Consulting as Gen X: Is being the “Lost Generation” a secret weapon?

Don't ask why (or blame my age), but I was pondering yesterday whether there was any value in being a Gen Xer in the consulting business.
Remember who we are?
Probably not. That's our feature as a generation; always forgotten.
We are the generation that got stuck between two worlds. A world that no longer exists, one of profusion and abundance, and a new world starting to appear; a harder world, economically tougher, where social realities became stronger.
Between two worlds
I think that this experience of being almost locked out, but not entirely, gave us a strange vantage point. We saw the end of the old certainties, but we never had the optimism of Millennials, who grew up fully immersed in this new reality. That split taught us to understand both nostalgia for stability and the pragmatism needed to navigate crisis, making us uniquely effective at bridging different realities.
Learning ambiguity, the hard way
We’ve always been “in between”, an odd generation out. We were the first to struggle finding housing, but we could still access it. Eventually. The first to face job insecurity. Unable to find work easily, but without the job market being completely closed. Not yet. And for sure, the first to understand that no, on average, we won't have only one job for our entire life. I'd wager this gave us an ability to operate without clear rules or guarantees, being cautiously pessimistic about everything and taking the upsides when we find them.
The real digital natives?
When I hear the terms 'digital native' applied to Gen Y or Z, I usually cringe. We were the first proper digital natives to some extent. Not completely immersed in the digital world, true, but our digital world was of the 80s, where you had to change operating systems with floppy disks in beige boxes the size of mini-fridges. That was a proper digital upbringing, but one that depended on understanding what was under the hood, making us pragmatic about technology. Understanding digital power, but never worshiping it.
Distance and perspective
I think we're also pretty good at being on the outside, not necessarily as actors but as spectators, inventing for ourselves a posture, sometimes distant, sometimes curious. That detached curiosity certainly plays a role in many professions, from journalism to consulting. And because our entire adult life has been shaped by transitions we didn’t choose, we are less attached to certainty. We know that a truth today might become wrong tomorrow. And it's OK. Over the years, a form of reinvention has been necessary for all of us.
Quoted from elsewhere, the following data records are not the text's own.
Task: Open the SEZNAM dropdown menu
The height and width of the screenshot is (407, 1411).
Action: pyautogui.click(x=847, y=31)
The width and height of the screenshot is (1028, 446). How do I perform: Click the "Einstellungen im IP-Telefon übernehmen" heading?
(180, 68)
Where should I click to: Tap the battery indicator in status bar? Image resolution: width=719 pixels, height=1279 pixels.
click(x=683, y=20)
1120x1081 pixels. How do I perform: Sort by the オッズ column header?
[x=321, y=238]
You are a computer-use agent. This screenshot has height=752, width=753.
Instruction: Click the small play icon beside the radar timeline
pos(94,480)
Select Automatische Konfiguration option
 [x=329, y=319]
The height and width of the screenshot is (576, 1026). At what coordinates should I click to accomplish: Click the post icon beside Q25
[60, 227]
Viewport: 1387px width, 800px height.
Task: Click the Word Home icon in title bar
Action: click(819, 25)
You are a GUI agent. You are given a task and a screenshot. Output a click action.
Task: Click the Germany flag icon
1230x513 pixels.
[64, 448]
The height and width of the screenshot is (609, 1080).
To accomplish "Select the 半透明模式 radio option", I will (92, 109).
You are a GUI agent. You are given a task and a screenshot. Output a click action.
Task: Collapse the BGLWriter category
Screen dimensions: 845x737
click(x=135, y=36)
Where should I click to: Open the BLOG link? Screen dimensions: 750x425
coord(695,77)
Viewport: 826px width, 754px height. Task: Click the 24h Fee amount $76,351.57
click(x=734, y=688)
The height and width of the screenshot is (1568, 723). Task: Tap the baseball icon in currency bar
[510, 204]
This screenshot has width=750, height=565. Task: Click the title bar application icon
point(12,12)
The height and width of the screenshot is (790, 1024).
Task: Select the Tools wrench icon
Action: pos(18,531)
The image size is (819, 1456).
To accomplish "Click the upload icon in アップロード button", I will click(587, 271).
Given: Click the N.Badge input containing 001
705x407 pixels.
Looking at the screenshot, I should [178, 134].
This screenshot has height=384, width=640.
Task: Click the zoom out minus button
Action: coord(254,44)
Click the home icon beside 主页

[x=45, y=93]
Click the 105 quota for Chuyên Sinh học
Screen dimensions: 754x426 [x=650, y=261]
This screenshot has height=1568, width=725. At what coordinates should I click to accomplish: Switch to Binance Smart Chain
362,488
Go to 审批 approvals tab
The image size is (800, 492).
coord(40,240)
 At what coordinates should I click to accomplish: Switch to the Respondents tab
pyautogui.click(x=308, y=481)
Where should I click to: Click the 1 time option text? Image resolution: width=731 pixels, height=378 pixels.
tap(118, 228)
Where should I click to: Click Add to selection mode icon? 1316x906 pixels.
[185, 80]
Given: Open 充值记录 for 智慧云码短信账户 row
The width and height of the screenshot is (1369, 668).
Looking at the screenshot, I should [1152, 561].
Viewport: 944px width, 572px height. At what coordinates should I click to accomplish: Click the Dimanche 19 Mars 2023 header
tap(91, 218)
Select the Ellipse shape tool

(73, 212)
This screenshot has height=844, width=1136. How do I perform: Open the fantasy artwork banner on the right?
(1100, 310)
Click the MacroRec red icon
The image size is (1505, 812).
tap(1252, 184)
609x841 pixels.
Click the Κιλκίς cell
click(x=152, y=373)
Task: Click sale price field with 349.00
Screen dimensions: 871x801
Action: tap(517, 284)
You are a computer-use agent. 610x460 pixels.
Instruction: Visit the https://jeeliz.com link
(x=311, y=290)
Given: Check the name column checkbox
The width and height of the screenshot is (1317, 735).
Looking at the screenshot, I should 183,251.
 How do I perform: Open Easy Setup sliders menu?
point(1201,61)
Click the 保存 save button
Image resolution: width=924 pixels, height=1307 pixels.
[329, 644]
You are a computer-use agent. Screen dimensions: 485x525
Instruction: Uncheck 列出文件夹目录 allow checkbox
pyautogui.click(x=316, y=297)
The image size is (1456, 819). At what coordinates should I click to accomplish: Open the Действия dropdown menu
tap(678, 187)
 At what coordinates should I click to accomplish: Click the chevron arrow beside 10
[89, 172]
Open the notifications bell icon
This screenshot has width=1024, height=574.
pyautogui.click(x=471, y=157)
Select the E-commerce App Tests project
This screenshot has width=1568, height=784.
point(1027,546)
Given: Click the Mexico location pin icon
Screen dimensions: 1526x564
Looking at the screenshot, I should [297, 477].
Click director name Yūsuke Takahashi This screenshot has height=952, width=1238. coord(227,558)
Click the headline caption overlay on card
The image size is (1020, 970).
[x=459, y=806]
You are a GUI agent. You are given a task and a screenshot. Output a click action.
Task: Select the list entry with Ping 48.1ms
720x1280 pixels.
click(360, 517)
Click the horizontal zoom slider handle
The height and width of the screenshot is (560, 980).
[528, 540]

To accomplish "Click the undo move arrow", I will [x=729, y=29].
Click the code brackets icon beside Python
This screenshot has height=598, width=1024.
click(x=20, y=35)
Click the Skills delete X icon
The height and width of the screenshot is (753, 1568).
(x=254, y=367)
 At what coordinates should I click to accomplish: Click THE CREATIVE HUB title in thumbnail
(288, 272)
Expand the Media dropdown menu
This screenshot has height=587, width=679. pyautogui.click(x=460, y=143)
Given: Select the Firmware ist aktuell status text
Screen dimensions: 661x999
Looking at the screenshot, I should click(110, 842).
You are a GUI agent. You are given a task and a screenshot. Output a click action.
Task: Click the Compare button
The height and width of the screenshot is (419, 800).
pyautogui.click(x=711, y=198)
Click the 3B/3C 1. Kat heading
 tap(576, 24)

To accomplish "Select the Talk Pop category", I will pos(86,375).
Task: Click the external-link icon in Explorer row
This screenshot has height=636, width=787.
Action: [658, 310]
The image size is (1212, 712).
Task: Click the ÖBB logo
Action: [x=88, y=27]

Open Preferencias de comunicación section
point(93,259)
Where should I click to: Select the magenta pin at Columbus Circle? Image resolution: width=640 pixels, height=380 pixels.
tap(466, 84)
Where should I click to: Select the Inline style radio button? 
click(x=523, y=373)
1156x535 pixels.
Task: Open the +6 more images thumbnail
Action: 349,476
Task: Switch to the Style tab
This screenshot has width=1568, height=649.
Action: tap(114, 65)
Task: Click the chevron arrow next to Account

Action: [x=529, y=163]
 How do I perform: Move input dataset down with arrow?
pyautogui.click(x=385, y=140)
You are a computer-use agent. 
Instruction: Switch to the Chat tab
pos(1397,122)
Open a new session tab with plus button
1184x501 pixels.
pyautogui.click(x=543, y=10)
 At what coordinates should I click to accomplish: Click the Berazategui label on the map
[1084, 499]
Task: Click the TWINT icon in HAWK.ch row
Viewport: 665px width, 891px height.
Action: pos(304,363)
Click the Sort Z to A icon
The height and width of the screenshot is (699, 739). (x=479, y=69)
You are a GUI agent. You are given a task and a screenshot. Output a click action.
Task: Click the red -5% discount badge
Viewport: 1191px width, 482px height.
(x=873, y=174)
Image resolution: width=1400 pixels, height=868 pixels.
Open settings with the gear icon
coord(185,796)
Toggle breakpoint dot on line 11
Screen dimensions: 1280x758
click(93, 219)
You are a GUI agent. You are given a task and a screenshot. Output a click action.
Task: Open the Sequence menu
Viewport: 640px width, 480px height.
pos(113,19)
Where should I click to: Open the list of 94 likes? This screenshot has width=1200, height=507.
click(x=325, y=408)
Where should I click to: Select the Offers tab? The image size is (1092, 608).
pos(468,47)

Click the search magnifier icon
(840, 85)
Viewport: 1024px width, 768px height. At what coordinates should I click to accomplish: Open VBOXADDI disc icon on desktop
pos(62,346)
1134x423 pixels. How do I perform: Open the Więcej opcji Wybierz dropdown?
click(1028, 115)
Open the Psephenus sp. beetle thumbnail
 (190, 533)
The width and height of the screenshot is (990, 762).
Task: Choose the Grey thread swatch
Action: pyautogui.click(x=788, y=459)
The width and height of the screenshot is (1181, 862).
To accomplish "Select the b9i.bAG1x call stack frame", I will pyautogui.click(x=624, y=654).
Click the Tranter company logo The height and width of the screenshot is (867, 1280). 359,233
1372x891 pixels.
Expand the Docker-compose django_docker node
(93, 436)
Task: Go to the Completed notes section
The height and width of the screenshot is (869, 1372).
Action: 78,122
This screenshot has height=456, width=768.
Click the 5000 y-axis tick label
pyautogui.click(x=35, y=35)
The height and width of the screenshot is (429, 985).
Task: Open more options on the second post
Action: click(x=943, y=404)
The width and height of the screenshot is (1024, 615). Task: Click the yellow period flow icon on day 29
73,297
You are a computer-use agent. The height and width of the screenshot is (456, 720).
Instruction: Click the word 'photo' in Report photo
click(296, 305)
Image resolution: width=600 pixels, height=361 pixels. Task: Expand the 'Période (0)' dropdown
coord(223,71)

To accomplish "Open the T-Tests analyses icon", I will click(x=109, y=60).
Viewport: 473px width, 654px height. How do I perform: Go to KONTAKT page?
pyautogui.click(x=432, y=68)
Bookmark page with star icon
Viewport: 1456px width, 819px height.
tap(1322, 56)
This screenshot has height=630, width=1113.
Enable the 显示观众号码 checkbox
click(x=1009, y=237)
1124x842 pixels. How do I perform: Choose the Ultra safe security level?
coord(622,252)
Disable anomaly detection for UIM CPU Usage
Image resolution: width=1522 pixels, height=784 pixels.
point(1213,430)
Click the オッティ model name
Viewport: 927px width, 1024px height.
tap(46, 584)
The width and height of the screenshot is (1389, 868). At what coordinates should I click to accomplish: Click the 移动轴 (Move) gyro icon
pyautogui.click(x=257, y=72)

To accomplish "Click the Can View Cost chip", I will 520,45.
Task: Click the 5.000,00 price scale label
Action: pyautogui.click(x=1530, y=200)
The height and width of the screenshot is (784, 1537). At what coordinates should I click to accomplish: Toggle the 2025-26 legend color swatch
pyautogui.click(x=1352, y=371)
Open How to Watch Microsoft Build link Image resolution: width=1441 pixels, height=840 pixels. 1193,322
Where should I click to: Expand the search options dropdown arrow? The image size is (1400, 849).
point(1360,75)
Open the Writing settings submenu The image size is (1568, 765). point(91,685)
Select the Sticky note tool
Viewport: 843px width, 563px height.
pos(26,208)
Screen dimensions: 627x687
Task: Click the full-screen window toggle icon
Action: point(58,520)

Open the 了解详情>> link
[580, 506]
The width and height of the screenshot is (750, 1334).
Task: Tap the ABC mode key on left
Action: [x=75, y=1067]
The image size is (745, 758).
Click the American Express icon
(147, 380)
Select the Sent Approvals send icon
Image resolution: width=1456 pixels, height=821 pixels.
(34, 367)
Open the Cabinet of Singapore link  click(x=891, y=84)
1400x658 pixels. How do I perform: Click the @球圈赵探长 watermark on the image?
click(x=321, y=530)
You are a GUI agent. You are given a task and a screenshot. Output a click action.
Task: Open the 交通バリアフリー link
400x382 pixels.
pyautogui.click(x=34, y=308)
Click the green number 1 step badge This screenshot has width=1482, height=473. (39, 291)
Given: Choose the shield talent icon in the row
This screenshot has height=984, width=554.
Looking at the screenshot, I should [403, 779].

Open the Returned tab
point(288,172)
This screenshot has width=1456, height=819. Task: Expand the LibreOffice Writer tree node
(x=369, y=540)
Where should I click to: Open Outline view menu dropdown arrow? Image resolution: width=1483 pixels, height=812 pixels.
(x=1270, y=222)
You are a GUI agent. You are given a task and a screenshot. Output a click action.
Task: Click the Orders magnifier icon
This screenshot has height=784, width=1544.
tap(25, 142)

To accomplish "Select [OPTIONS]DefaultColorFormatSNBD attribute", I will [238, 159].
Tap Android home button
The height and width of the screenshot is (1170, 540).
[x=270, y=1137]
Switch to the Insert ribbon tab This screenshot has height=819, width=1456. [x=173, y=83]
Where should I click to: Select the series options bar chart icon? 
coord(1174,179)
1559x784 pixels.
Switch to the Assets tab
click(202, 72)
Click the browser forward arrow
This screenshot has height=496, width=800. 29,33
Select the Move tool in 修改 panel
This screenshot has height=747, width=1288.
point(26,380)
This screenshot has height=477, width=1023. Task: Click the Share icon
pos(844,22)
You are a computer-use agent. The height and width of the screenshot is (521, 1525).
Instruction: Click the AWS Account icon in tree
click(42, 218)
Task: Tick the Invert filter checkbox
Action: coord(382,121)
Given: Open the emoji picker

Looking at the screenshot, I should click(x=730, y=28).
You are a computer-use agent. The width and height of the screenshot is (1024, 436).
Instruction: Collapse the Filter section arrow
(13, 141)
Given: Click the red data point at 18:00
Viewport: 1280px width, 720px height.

Getting to the point where...
With all that, there's also the notion for me that I haven't seen it all (not by any means), but I've seen quite a lot to "know things." Something I vividly remember from when I was younger, during my PhD, or later as a junior in the corporate world. Seniors who would just know what to do precisely in hectic moments or difficult juncture points without sweating (much), and knowing with certainty they were really knowing what to do, not just pretending. Feeling I'm genuinely there now, is quite interesting...
Why do I write about this?
I'm not sure. But it's summer, and maybe we should all reread Douglas Coupland's Generation X and compare notes on our present.